IVFPQ — partition + compress

IVF saves time (scan few regions); PQ saves memory (bytes per vector). IVFPQ does both at once, and it's the index that made billion-scale vector search practical. This is the FAISS workhorse (IndexIVFPQ).

The one new idea: encode residuals

Combining them naively (PQ-compress everything, then bucket by IVF) wastes accuracy. IVFPQ adds a refinement: instead of PQ-encoding each vector directly, it encodes the vector's residual — what's left after subtracting its region's centroid.

$$ \text{residual} = x - \text{centroid}(x). $$

Why this helps: within a region, all vectors are close to the centroid, so their residuals are small and similar. PQ quantizes small, concentrated residuals far more accurately than the spread-out raw vectors — better recall for the same bytes. The full reconstruction is centroid + decoded_residual.

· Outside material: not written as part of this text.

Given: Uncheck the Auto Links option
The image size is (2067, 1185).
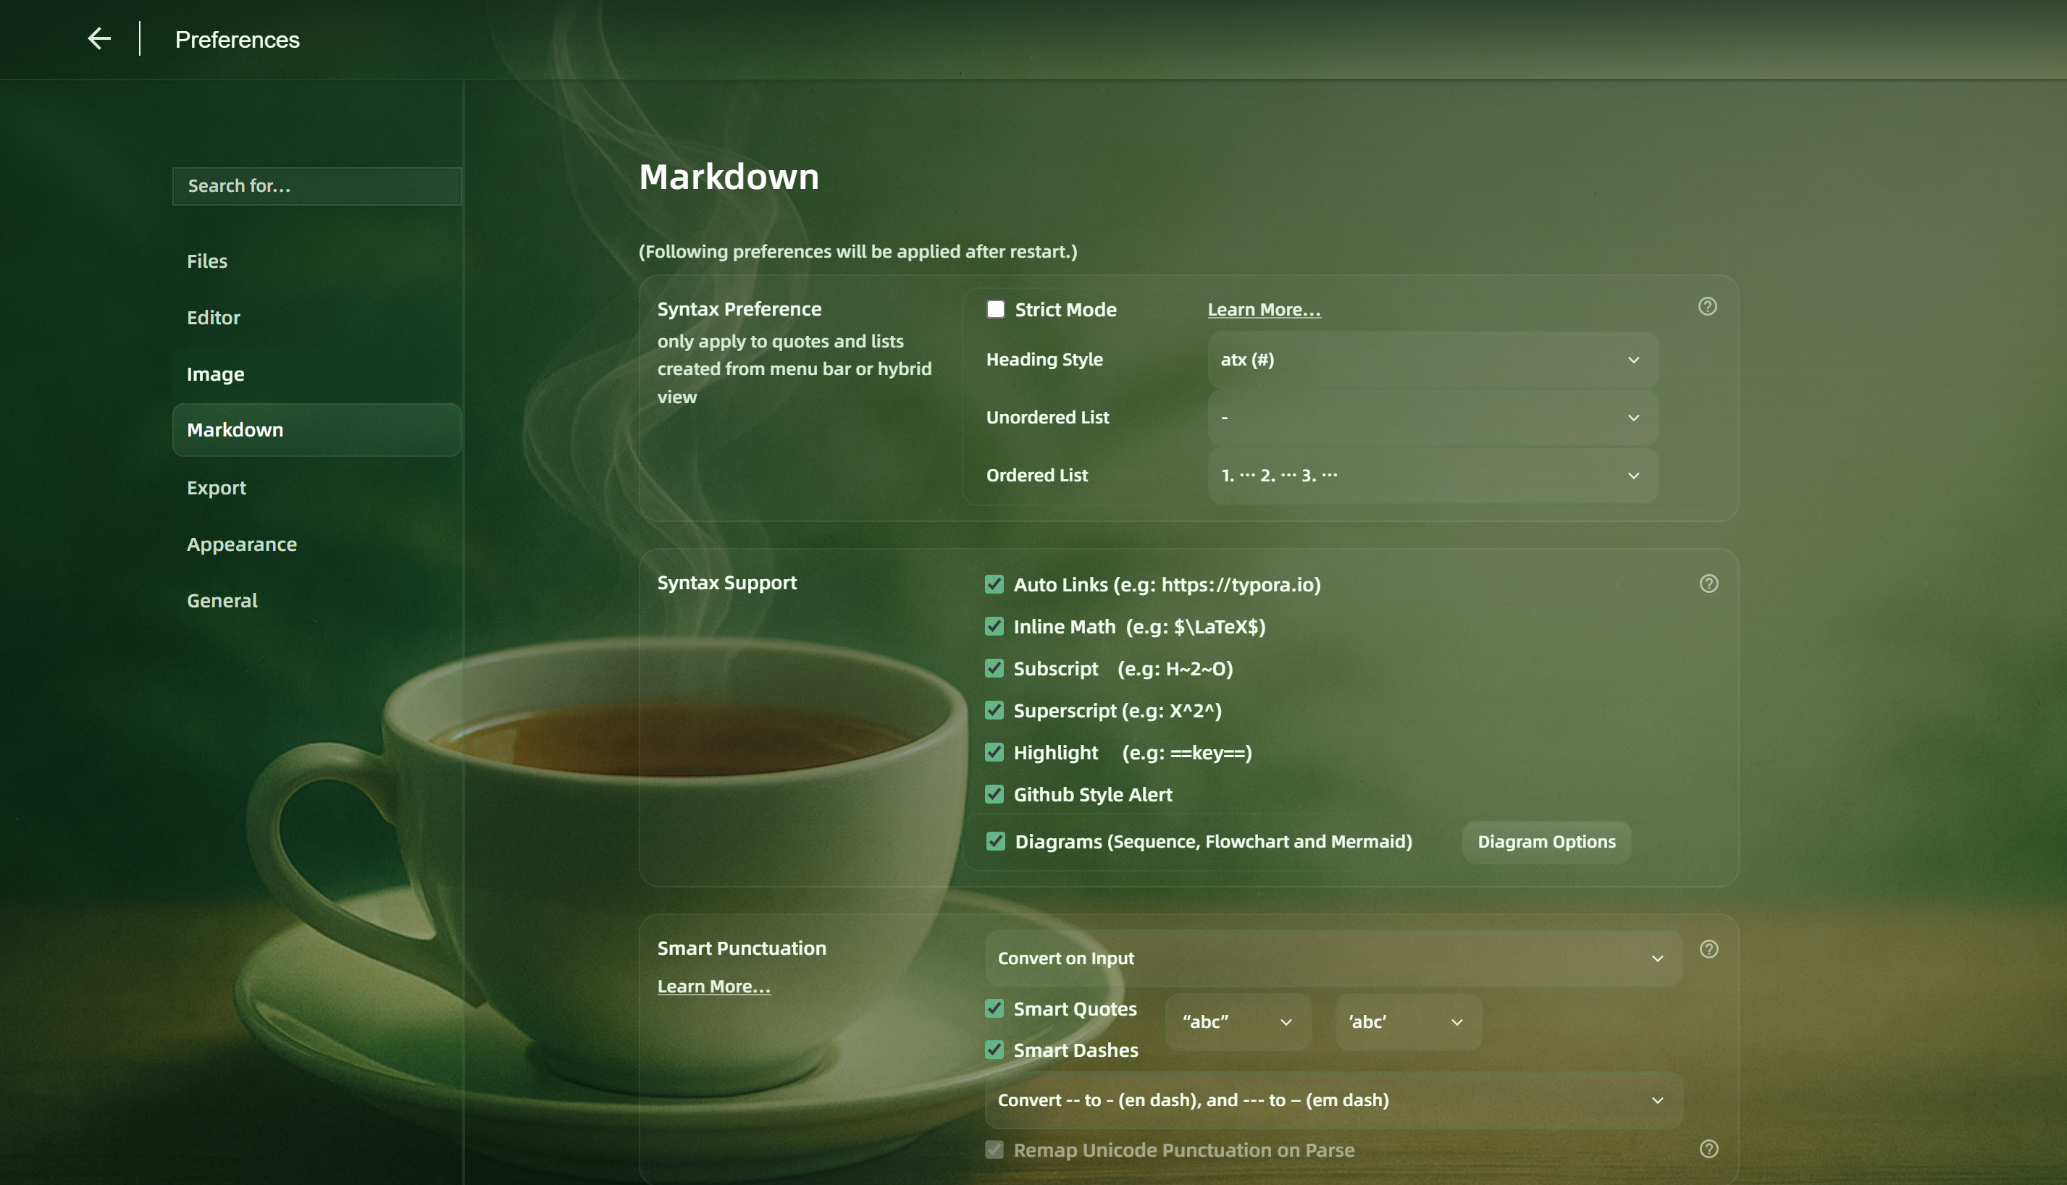Looking at the screenshot, I should 994,584.
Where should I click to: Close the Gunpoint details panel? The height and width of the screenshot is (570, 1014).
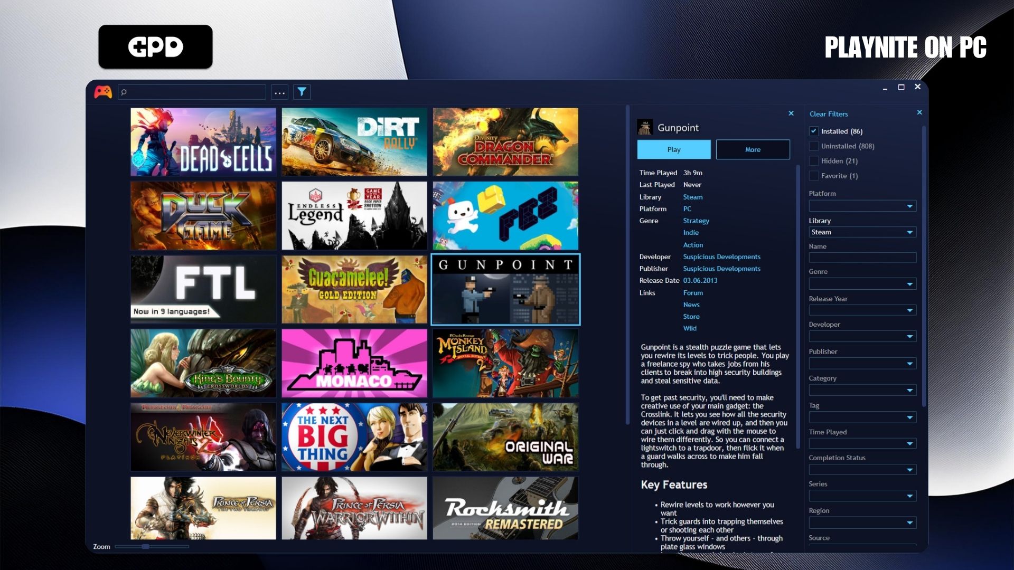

build:   x ─► nearest centroid c ─► residual (x - c) ─► PQ code (m bytes)
         store (id, code) in cell c's inverted list

search:  q ─► nearest nprobe cells
         for each cell c:  build PQ table for residual (q - c)
                           score that cell's codes by ADC table lookups
         merge cells, keep top-k   (then optionally re-rank exactly)

The code

import numpy as np
from ivfpq import kmeans, _assign, PQ


class IVFPQ:
    def __init__(self, nlist=64, nprobe=8, m=8, ksub=256, seed=0):
        self.nlist, self.nprobe = nlist, nprobe
        self.m, self.ksub, self.seed = m, ksub, seed

    def train(self, X):
        self.centroids, a = kmeans(X, self.nlist, seed=self.seed)
        residuals = X - self.centroids[a]                  # encode residuals, not X
        self.pq = PQ(self.m, self.ksub, seed=self.seed + 1).train(residuals)
        return self

    def add(self, X):
        a = _assign(X, self.centroids)
        residuals = X - self.centroids[a]
        self.codes = self.pq.encode(residuals)             # m bytes per vector
        self.lists = [np.where(a == c)[0] for c in range(len(self.centroids))]
        return self

    def search(self, q, k=10, nprobe=None):
        nprobe = nprobe or self.nprobe
        dc = ((self.centroids - q) ** 2).sum(1)
        cells = np.argsort(dc)[:nprobe]
        all_d, all_id = [], []
        for c in cells:
            ids = self.lists[c]
            if ids.size == 0:
                continue
            res_q = q - self.centroids[c]                  # query residual for THIS cell
            d = self.pq.adc_distances(self.codes[ids], res_q)
            all_d.append(d); all_id.append(ids)
        d = np.concatenate(all_d); ids = np.concatenate(all_id)
        order = np.argsort(d)[:k]
        return ids[order], d[order]

Reading it

  • train learns the IVF centroids and trains PQ on the residuals.
  • add files each vector into its cell and stores only its m-byte residual code.
  • search probes the nprobe nearest cells; for each, it forms the query's residual relative to that cell's centroid, builds the PQ distance table, and scores the cell's codes by ADC. Results from all probed cells are merged.

How well it works

From the demo (10,000 vectors, m=16 → 16 bytes/vector):

IVFPQ  (IVF + PQ on residuals — partitioned and compressed):
   nprobe= 8: recall@10 raw=0.741  +rerank(top100)=1.000
   nprobe=16: recall@10 raw=0.741  +rerank(top100)=1.000

So IVFPQ is partitioned (scans ~6% of cells) and compressed (16–32× smaller), and with re-ranking reaches perfect recall on this data. That combination — small memory, fast search, high recall — is why it scales to billions of vectors.

The knobs, all together

KnobControlsBigger means
nlistnumber of IVF cellsfiner partition; needs more nprobe for recall
nprobecells probed per queryhigher recall, more time (runtime dial)
mbytes per PQ codehigher recall, more memory
ksubcentroids per sub-quantizerusually 256 (1 byte); rarely changed
re-rank sizeexact-rescoring shortlisthigher recall, slight extra time

A typical recipe: pick nlist ≈ √n, train, then tune nprobe and the re-rank size at query time until recall is high enough — all without rebuilding the codes.